Radiotherapy Treatment Plan Verification Algorithm

Stanford researchers have used deep learning to create a radiotherapy treatment plan verification algorithm. Patient specific dose verification is traditionally done by checking the dose in a patient-mimicking phantom or by using an independent dose calculation algorithm. Drawbacks include measurements that do not truly reflect clinical treatment, and patient-specific dose errors. To efficiently improve the quality assurance (QA) process, researchers in the Xing Laboratory used a generative adversarial network (GAN) based, deep learning approach to estimate the MultiLeaf collimator (MLC) aperture and corresponding monitor units (MUs) from a given 3D dose distribution. Data from 199 patients, including nasopharyngeal, lung and rectum, treated with intensity-modulated radiotherapy (IMRT) and volumetric-modulated arc therapy (VMAT) techniques, trained the network. An additional 47 patients were used to test the model prediction accuracy. Leaf position prediction accuracy is around one pixel, and corresponding MU prediction accuracy is within 2% (figure 1). It takes about a week to train the model, but executing the trained model takes only seconds. A physicist can check MLC and MU settings and verify the plan right away after treatment planning. This technique has the potential to significantly improve efficiency, safety, and accuracy of the patient plan QA process.

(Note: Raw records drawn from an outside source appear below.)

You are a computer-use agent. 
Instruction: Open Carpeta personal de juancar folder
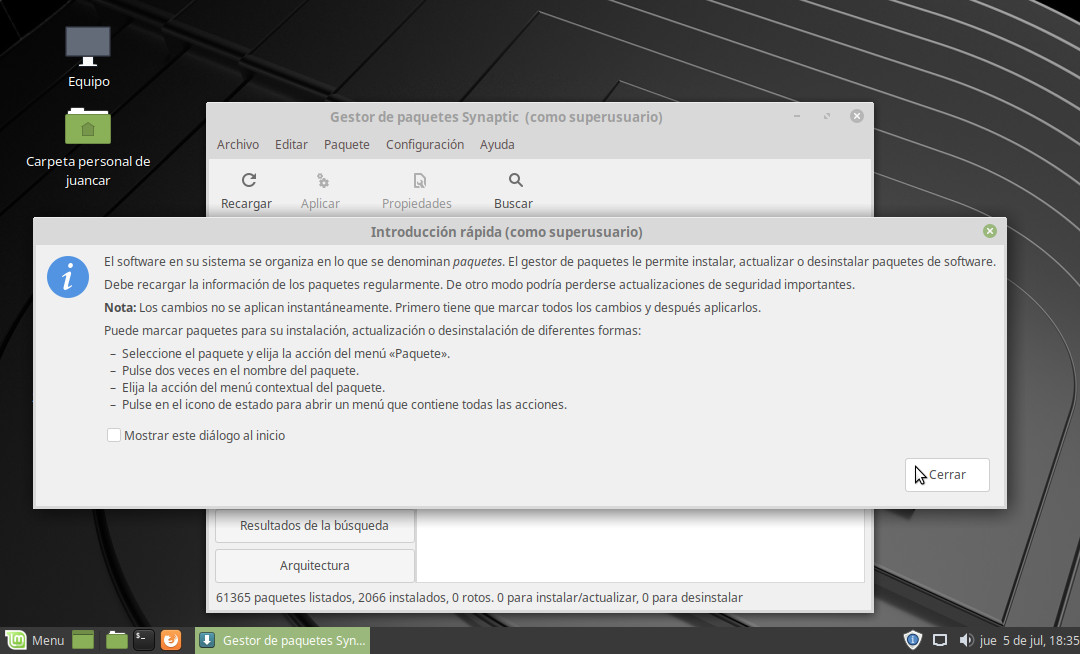pyautogui.click(x=88, y=127)
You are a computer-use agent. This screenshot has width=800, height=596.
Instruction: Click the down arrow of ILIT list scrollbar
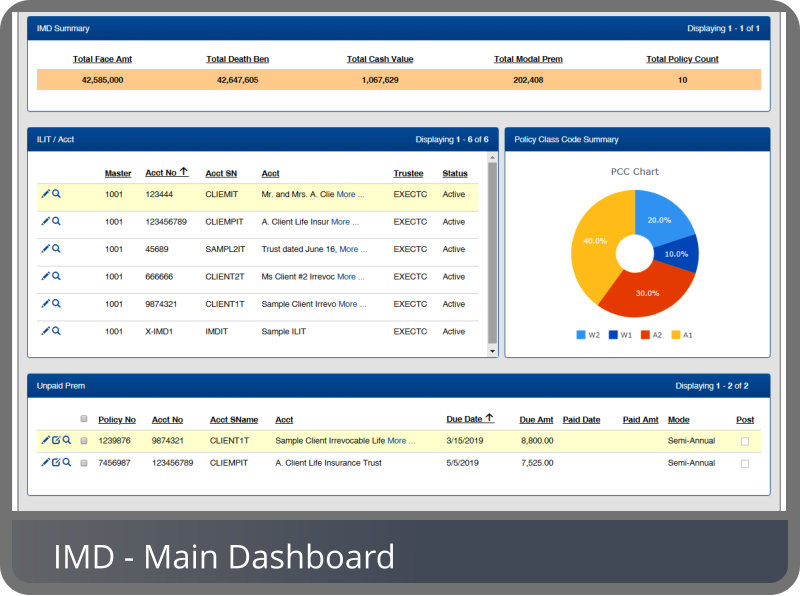[492, 351]
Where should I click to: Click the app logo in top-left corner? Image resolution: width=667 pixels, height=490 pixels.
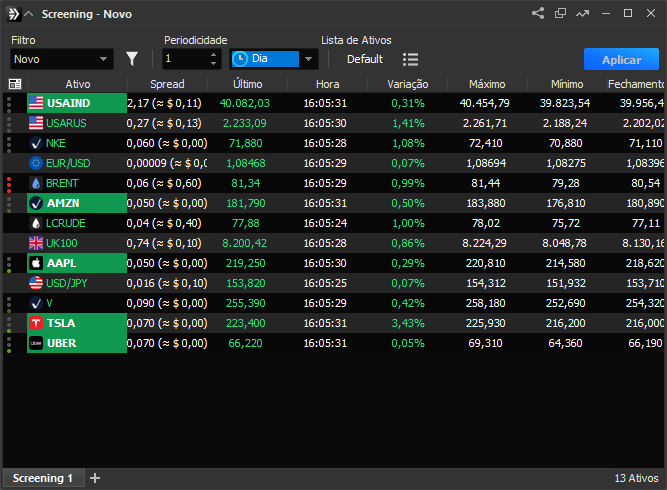(11, 14)
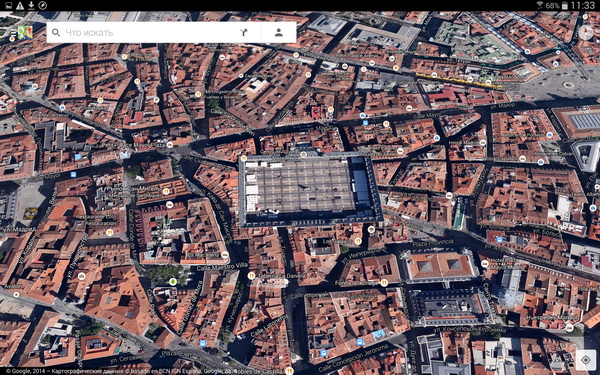This screenshot has width=600, height=375.
Task: Open the download notification in status bar
Action: pos(31,5)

Figure 1 - Comparison of treatment plan and deep learning derived plan verification

Planned (left), deep learning derived MUs/MLC maps (center), and the pixel-wise differences between the two (right) of four segments from a nasopharyngeal IMRT case and a rectum VMAT case. The respective DSC (Dice Similarity Coefficient) for the four segments are 0.97, 0.98, 0.95 and 0.97

Stage of Development – Prototype
Researchers continue to optimize the verification algorithm using more treatment sites to train a more comprehensive model, and explore different neural network architecture.